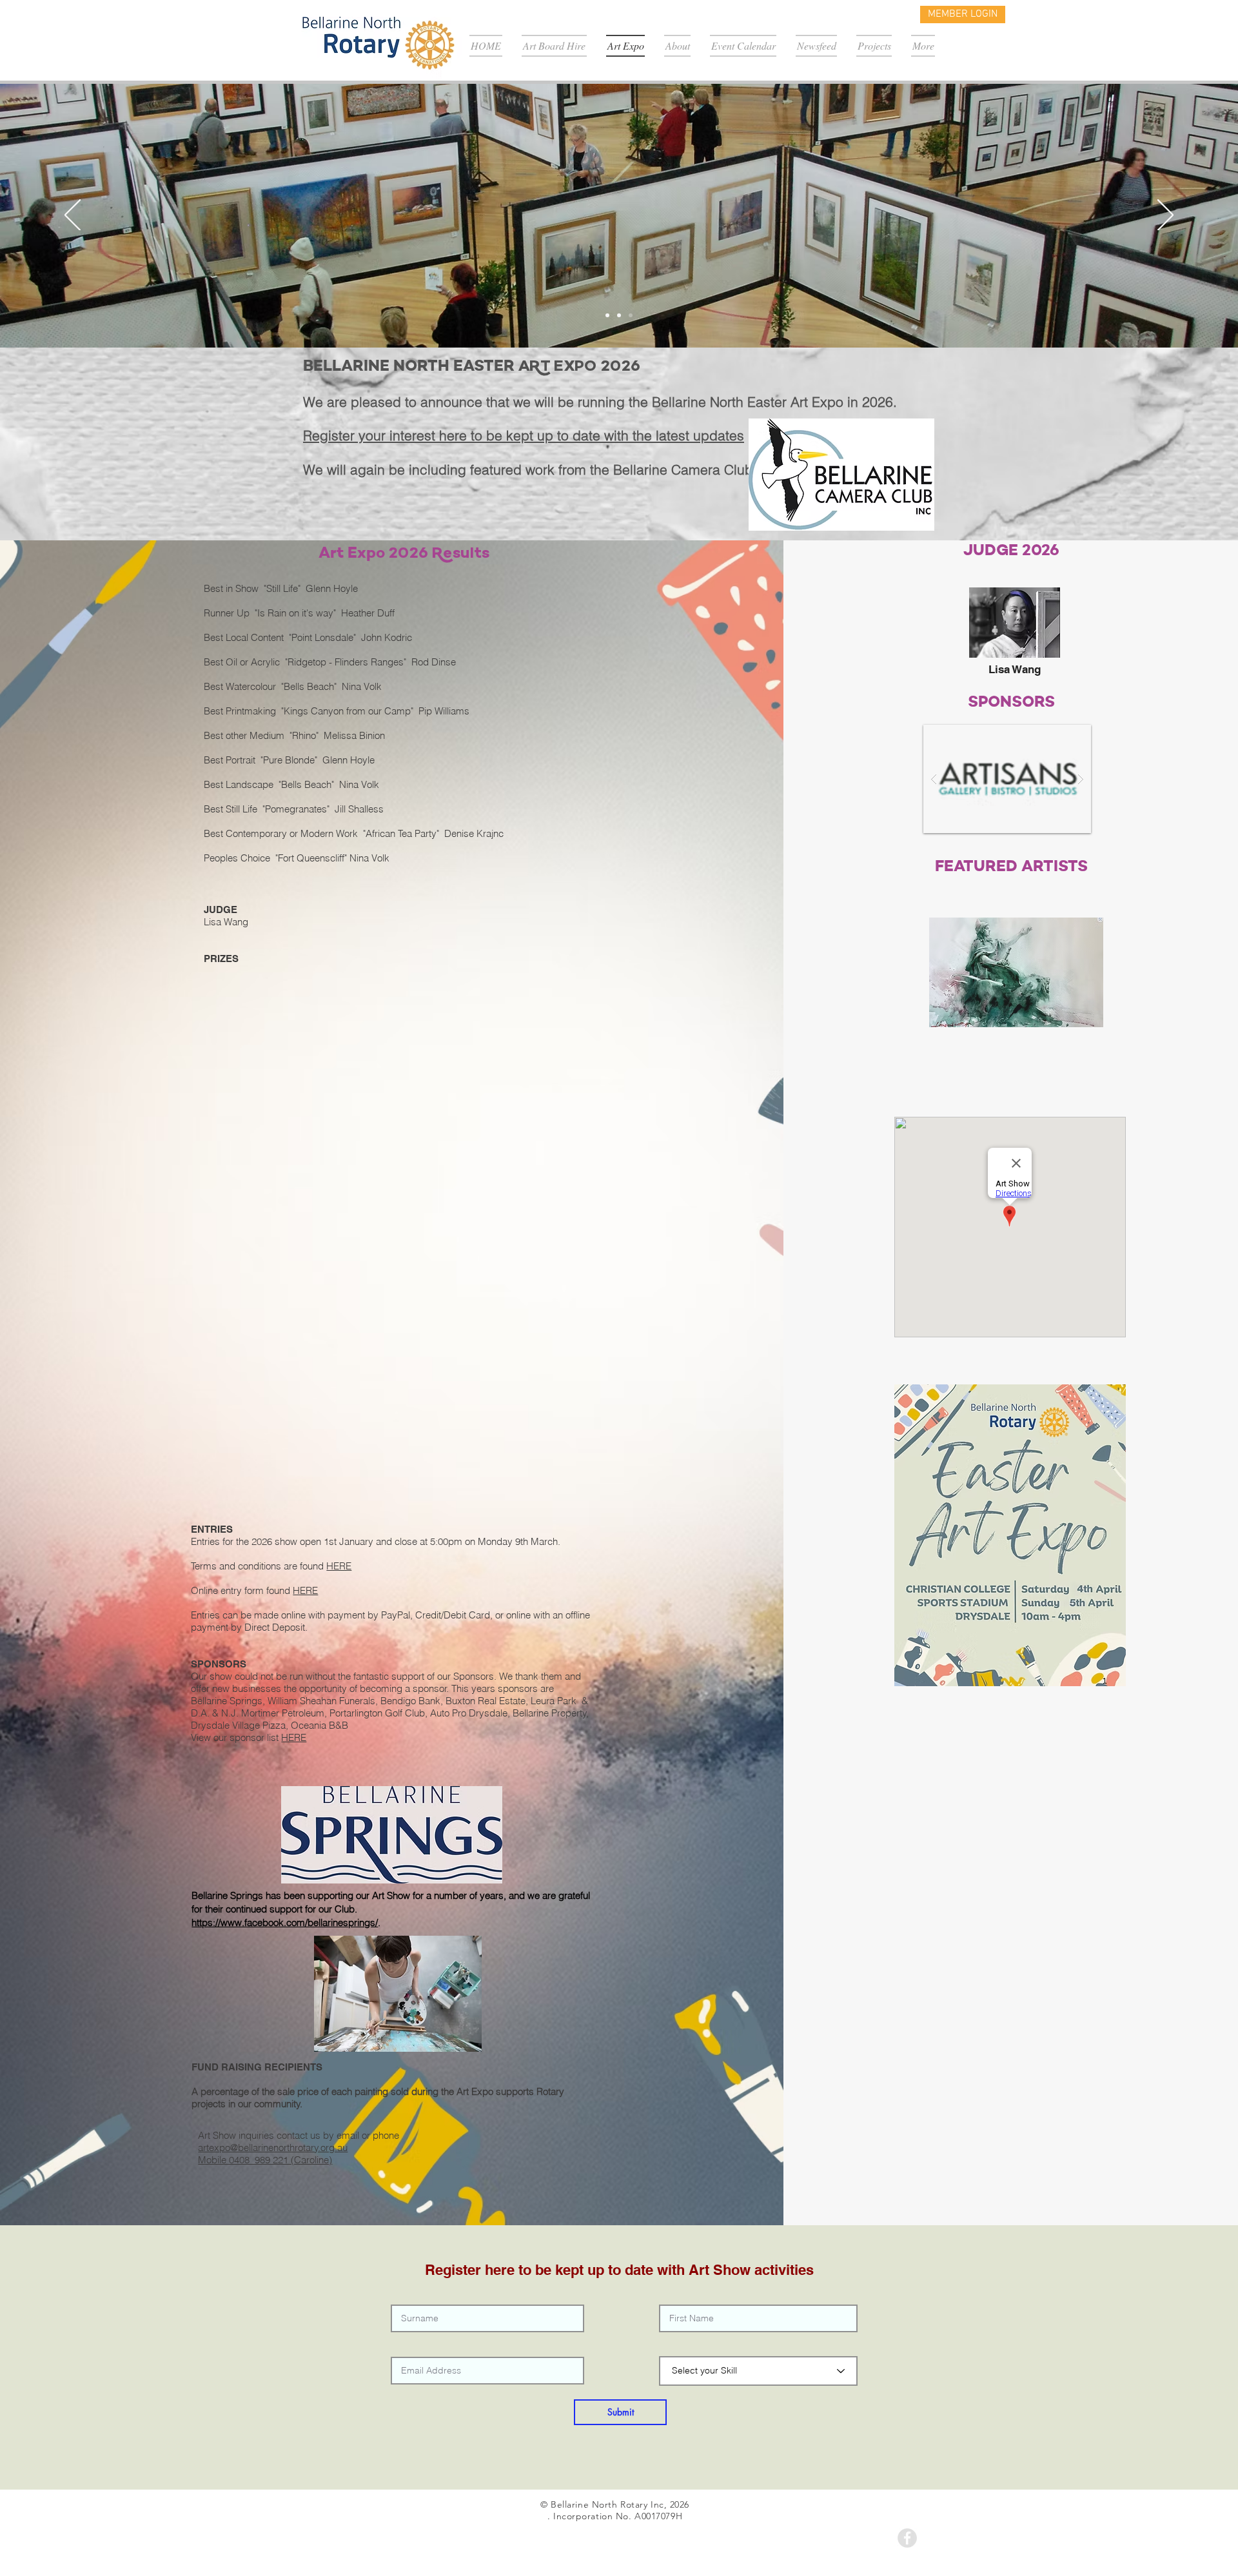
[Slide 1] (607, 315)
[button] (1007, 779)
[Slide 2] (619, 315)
...
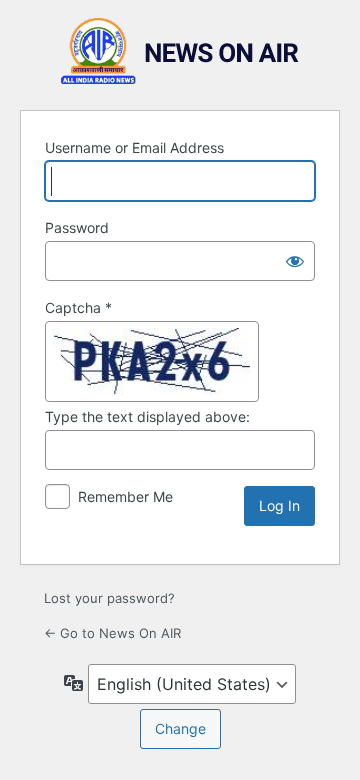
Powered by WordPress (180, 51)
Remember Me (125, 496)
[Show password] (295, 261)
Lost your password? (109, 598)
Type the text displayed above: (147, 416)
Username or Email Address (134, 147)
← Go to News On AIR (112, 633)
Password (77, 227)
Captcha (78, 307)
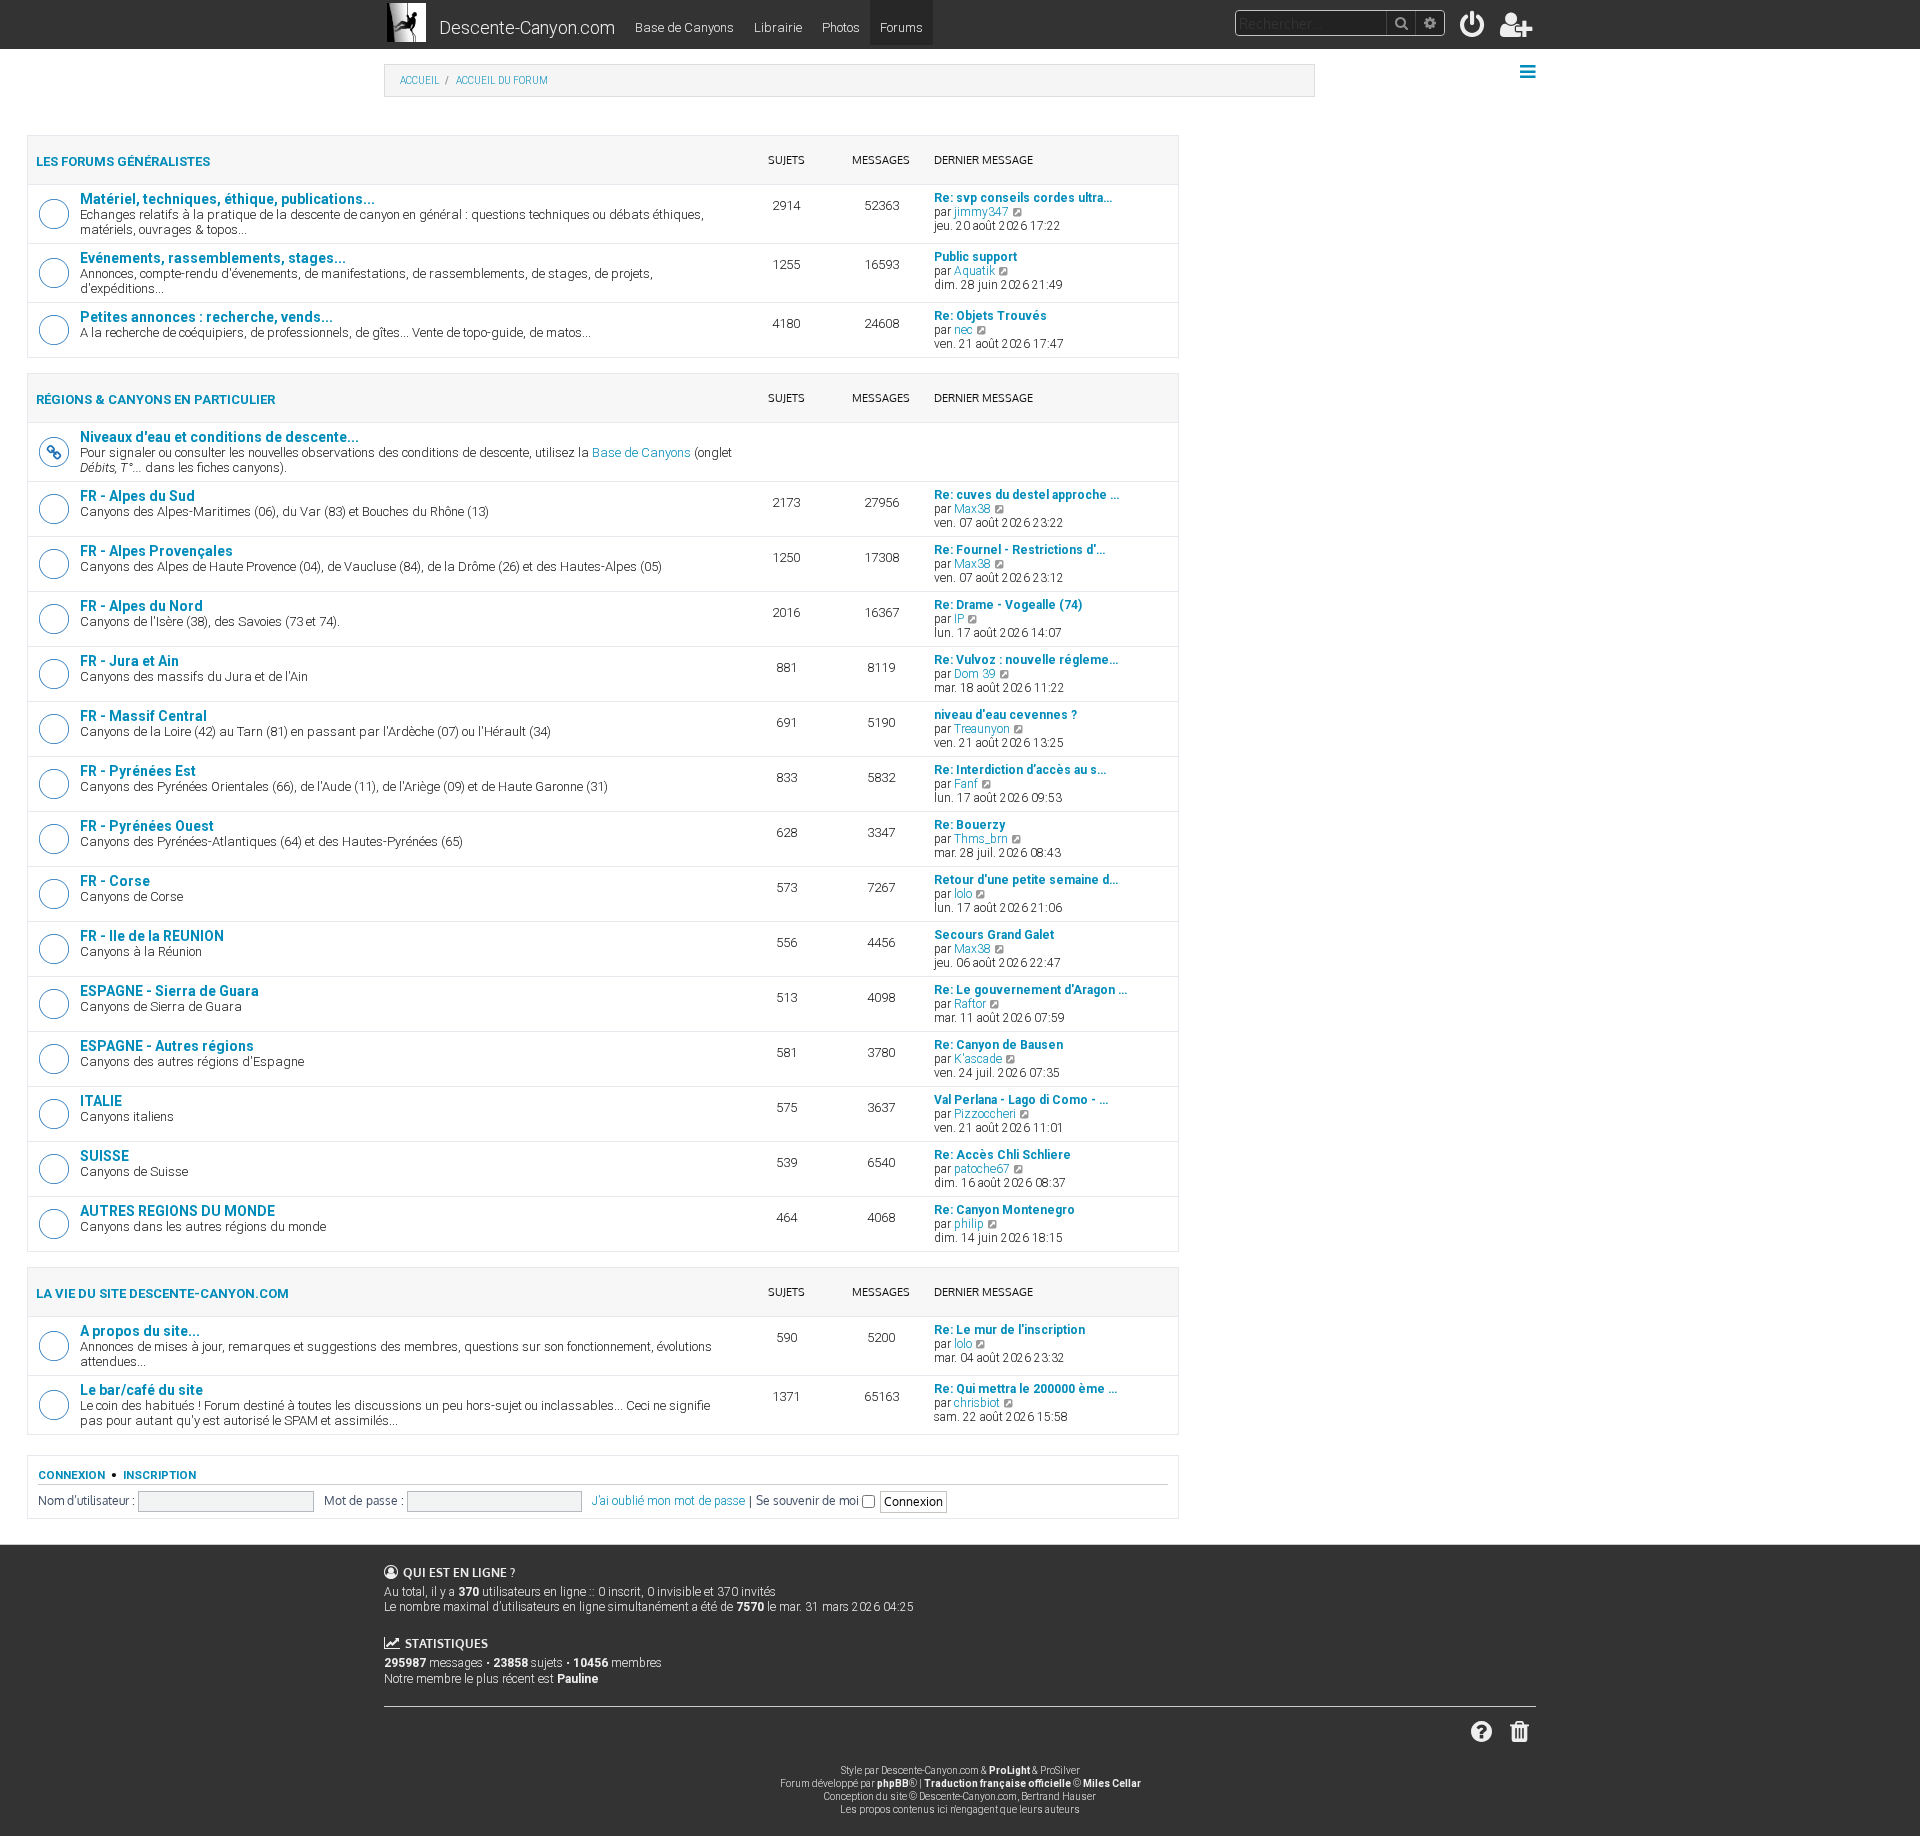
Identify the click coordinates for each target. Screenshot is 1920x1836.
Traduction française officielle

- _PROBLEM STATEMENT_: Write back the stretch of lines above that begins with the line holding "Powered by WordPress (180, 51)" and ends with the line holding "Traduction française officielle", both included, exactly as written. Pictures stay out.

- _EXERCISE RESPONSE_:
Powered by WordPress (180, 51)
Remember Me (125, 496)
[Show password] (295, 261)
Lost your password? (109, 598)
Type the text displayed above: (147, 416)
Username or Email Address (134, 147)
← Go to News On AIR (112, 633)
Password (77, 227)
Captcha (78, 307)
Identify the click coordinates for each target. Screenshot is 1920x1836.
Traduction française officielle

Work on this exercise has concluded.